A thing that most of us have heard is that immortality is achieved by being remembered.  Let our deeds reverberate through the ages, for it is in glory that we achieve eternal life.  Ideally we would all be Vikings/Klingon warriors/Nobel prize winners.

This can be a truly comforting thought, especially for those of us who hope that there is something beyond the grave but are not convinced of an afterlife.

To remember our loved ones keeps them present in our lives, and the thought of being remembered brings us great comfort as we contemplate our legacy.


Sometimes, this notion can hurt.  When we don’t remember much of someone we love (someone we wish we loved, someone we never had the chance to love, someone we used to love, someone we think we should have loved) it can feel as if we are consigning them to oblivion.  It is so easy to fall into the trap of thinking that we owe it to our people to remember them in a certain way, and if those memories don’t exist we tell a story about how we have failed them.

This can be especially difficult for people who, due to trauma or neurodivergence, don’t have all that many memories of anything from certain times in their lives.  Sometimes feeling that we owe our people memories can lead to feeling broken when we cannot remember.

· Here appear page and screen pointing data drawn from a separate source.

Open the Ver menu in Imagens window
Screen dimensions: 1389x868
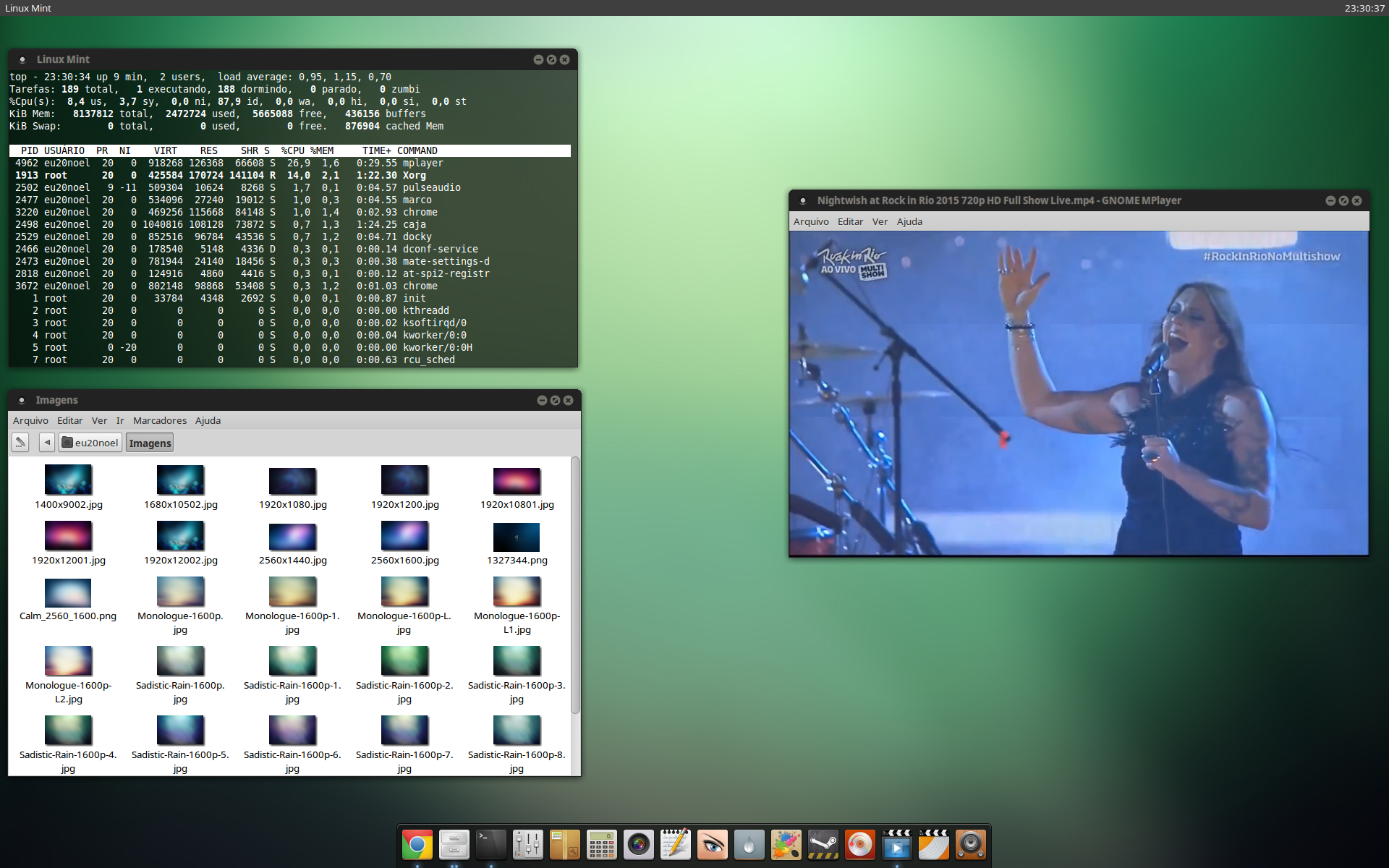coord(99,420)
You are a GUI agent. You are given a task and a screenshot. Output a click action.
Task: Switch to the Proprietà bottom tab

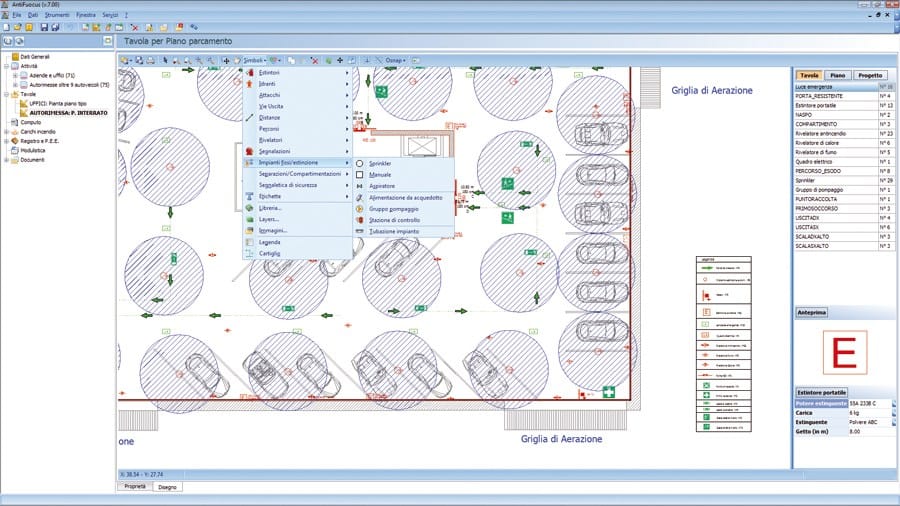pyautogui.click(x=135, y=486)
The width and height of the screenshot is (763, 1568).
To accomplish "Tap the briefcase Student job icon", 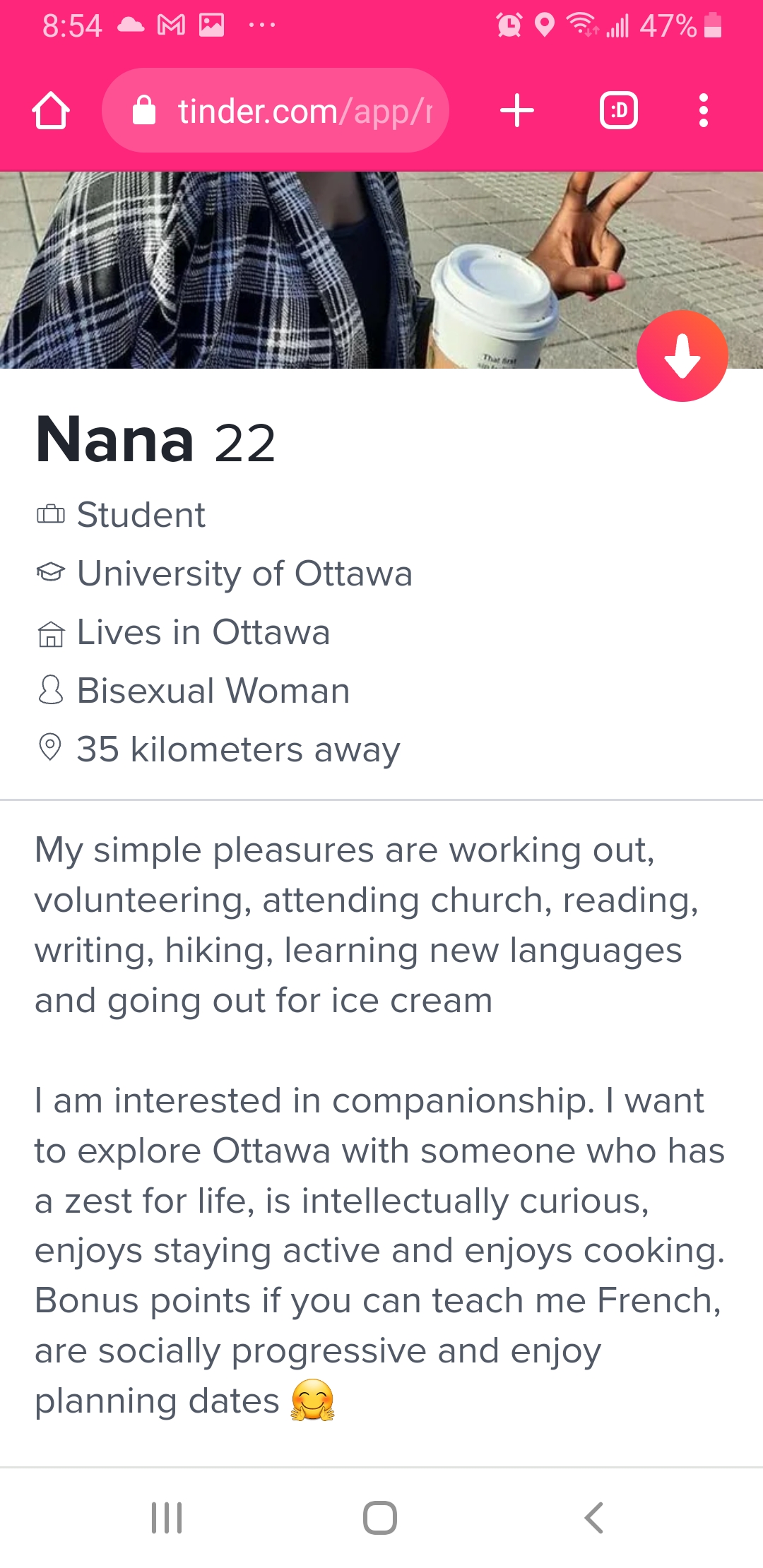I will 50,514.
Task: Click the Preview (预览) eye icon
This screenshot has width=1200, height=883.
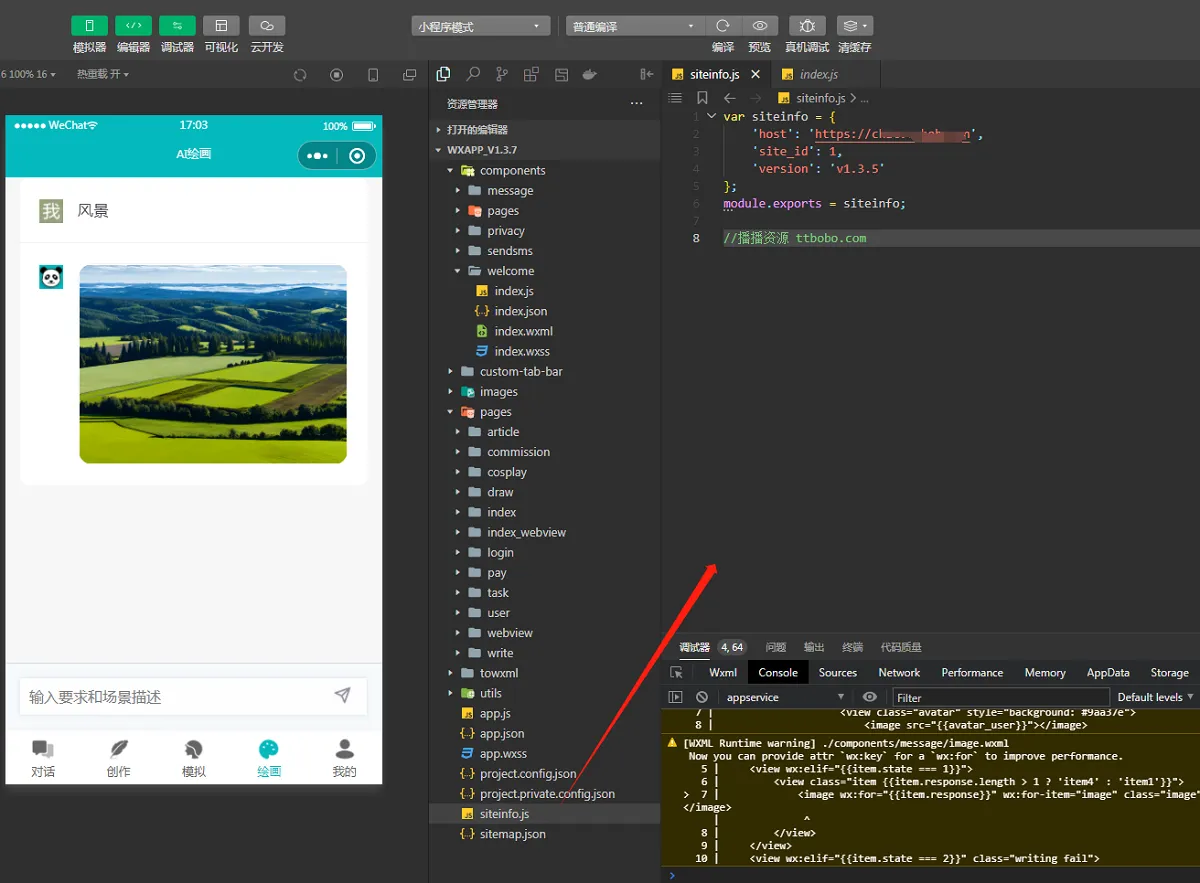Action: coord(760,26)
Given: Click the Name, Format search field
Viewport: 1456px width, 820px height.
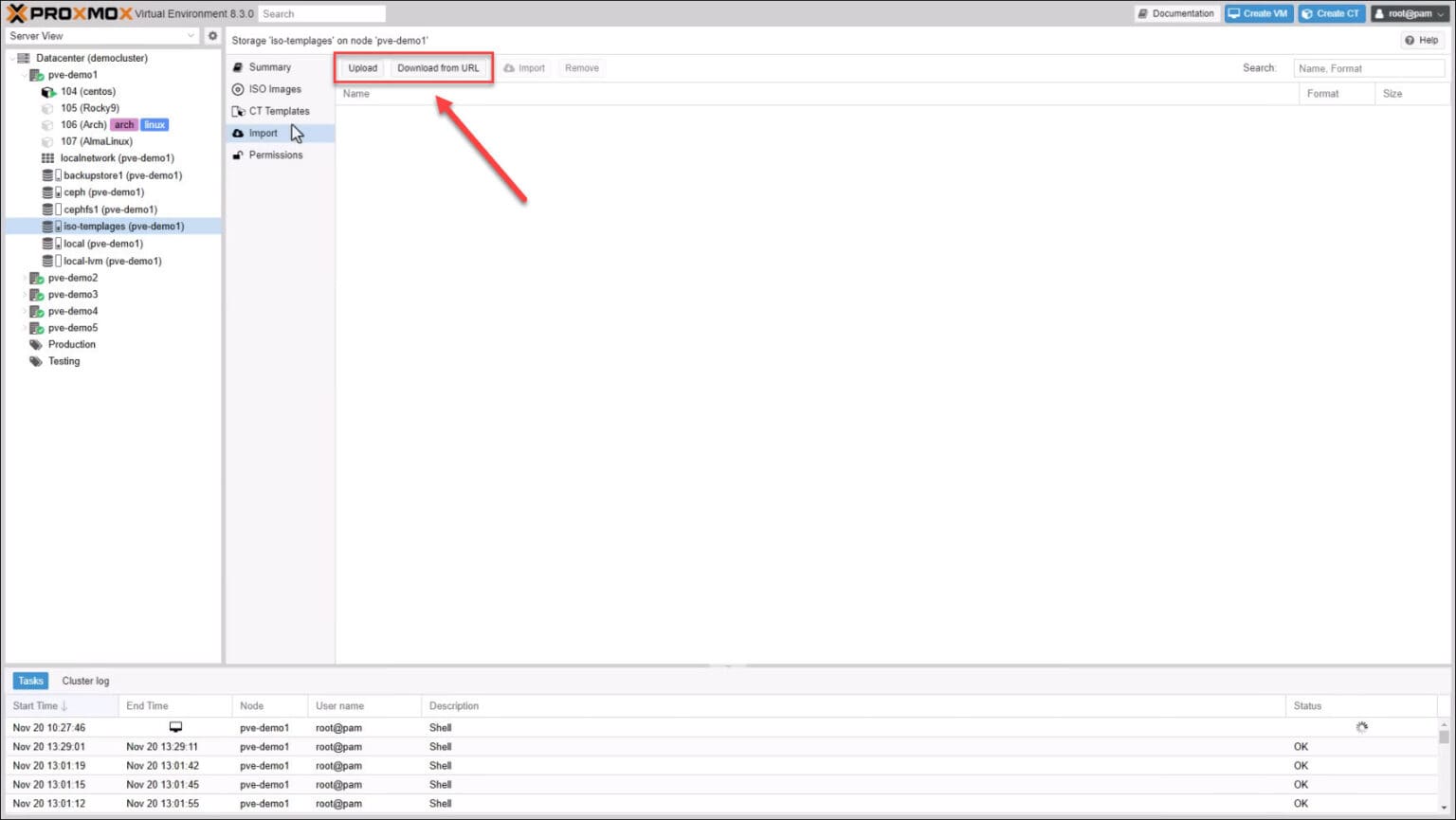Looking at the screenshot, I should click(x=1369, y=67).
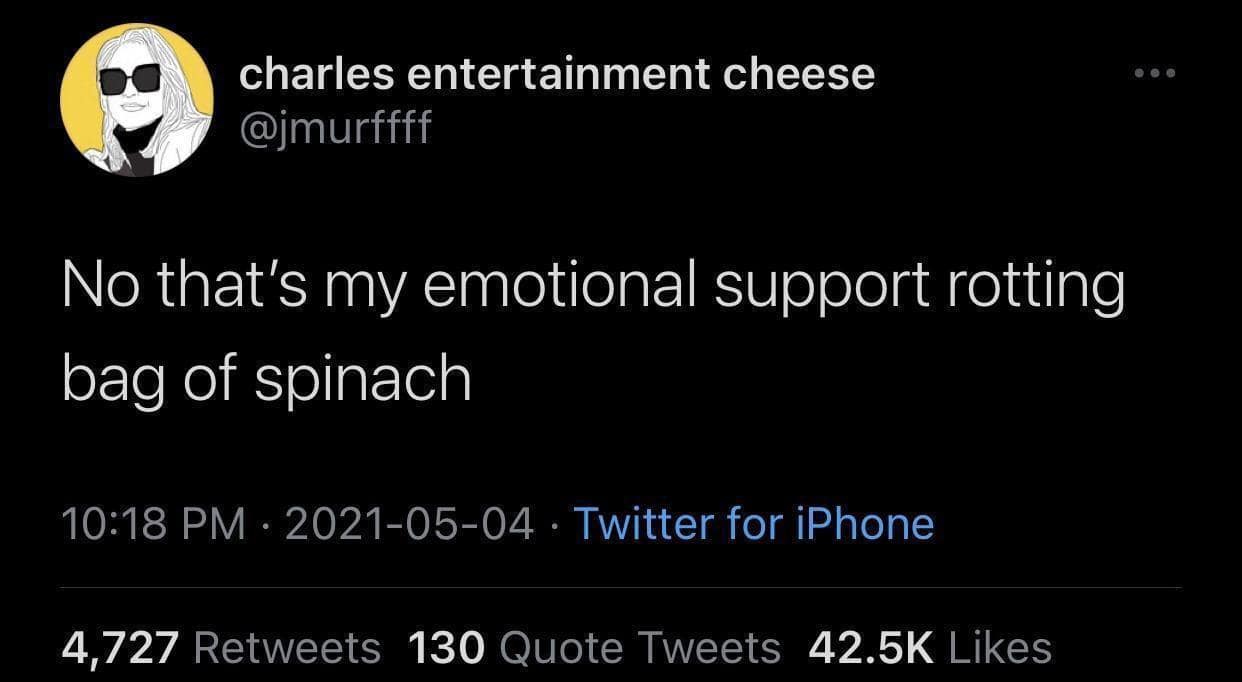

And sometimes, our memories don’t cooperate.  For many younger people, we remember moments of pain more than moments of bliss.  It makes sense; we need to collect information about what is dangerous in order to make it to old age.  As we gain experience and perspective, it becomes easier for many people to view the past as a complex tapestry of good times and bad rather than a series of crises.  So when the memories that we recall most are of things we’d rather forget, sometimes we fall into the trap of thinking that we are failing their legacy rather than simply having human brains that are trying so hard to keep us safe.

So.  My hope is that memories of me are like ripples in a pond that spread from a fallen leaf.  May my life leave the world a little more lovely as my deeds fade into the mist.  May no one fear that they have failed me in the forgetting.

We all have permission to forget, and you have not failed if you do not remember.